I did not get the Padma Shri because quite foolishly, I am not married into the Bachchan family, neither am I a beauty queen or an actress.

It may have helped if I had the sense to be an ex-militant. The ‘ex’ is important, because if I were in counter insurgency and got my old militant buddies eliminated I may have found my name in the Padma Shri list like Ghulam Mohammed Mir of Jammu and Kashmir.

Like a fool I love animals and have nothing but admiration for the endangered black buck, but obviously I keep company with the wrong kind of friends. If I had picnicked with Salman Khan and shot and killed black bucks, right now I may have been having parties thrown in my honour for being a Padma Shri.

The worst thing I did not do was I did not lobby. Lobbying is of the essence I am told. You have to go forward and put yourself out there. You have to first tell your state government that you deserve the Padma Shri and that you want it, you need it and you have-ta, have-ta have it. If they ignore you, you have to go to the media and promote yourself and lobby again with the government. Then you have to lobby with the central government.

Ah well January 26 has come and gone. I have taken stock and have decided I shall initiate a new tradition.
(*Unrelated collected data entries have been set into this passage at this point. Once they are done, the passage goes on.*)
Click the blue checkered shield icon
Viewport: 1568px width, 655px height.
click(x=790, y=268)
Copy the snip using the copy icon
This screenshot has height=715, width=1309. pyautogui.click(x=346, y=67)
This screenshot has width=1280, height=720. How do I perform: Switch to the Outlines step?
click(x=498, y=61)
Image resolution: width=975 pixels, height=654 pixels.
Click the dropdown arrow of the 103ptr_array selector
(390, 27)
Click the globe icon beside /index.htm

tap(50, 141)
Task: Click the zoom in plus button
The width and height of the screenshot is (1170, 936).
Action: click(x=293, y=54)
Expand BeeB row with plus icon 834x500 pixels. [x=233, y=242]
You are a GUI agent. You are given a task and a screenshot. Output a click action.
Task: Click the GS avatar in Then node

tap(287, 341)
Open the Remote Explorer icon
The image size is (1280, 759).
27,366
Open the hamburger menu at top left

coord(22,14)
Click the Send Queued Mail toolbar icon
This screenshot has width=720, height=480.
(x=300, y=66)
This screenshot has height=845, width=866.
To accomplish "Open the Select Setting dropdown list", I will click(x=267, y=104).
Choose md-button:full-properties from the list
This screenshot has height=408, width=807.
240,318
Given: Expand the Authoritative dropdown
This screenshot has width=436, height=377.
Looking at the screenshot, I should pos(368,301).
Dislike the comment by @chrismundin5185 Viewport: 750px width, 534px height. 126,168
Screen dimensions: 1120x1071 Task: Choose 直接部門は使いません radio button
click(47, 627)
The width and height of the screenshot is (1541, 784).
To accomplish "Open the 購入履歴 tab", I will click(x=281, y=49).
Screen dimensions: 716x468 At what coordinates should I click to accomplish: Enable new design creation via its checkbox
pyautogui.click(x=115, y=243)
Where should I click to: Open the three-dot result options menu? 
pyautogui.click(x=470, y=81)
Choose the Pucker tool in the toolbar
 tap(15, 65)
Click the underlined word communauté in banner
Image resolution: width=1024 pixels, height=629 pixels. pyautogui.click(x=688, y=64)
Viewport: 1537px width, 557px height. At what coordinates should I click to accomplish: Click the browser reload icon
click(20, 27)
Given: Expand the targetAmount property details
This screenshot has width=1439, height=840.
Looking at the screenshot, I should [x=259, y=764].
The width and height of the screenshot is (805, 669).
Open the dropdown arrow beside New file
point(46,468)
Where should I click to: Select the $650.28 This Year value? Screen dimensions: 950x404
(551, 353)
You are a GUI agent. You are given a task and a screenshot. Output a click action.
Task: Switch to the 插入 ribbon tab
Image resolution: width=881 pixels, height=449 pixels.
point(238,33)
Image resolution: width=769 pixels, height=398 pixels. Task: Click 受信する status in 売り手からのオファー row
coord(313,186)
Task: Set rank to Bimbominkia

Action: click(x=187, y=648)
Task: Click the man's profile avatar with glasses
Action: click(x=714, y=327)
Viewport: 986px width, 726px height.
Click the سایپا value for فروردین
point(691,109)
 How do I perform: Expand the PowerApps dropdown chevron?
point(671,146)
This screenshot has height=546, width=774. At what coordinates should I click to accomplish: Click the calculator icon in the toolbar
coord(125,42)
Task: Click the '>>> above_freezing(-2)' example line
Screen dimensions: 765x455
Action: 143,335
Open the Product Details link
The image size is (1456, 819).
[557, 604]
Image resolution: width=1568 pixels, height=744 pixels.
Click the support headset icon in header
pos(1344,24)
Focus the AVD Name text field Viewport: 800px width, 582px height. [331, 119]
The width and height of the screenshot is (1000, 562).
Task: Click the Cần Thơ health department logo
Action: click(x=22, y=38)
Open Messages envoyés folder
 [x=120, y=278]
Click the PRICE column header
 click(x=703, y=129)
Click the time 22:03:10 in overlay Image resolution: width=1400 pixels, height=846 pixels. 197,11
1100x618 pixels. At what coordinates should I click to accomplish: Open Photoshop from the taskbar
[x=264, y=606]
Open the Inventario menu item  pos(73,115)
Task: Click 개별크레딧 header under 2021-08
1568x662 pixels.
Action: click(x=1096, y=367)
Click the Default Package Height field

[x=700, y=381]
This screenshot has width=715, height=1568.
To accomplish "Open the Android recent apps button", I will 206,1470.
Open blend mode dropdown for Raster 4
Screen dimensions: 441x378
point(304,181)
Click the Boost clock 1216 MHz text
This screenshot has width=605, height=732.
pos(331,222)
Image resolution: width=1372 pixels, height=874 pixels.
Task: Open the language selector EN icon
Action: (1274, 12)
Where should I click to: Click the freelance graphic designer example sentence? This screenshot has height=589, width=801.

If you can ask for an award and then protest about not getting it despite asking for it, then why not give yourself an award. It would totally cut out the middle man.

To this end I am awarding myself an award of my own. I think I shall call it the Chakram Award. It is totally exclusive. I will be the only recipient. More exclusive than the Bharat Ratna too since there were no winners this year. No point in inviting the media because anyway they won’t come since I have no colour in my life. I will present them with a fait accompli also known as the press note. Like I said. Instead of going through all the hassle of lobbying for an award, ’twould be far simpler to give one to oneself. Chakram, here I come.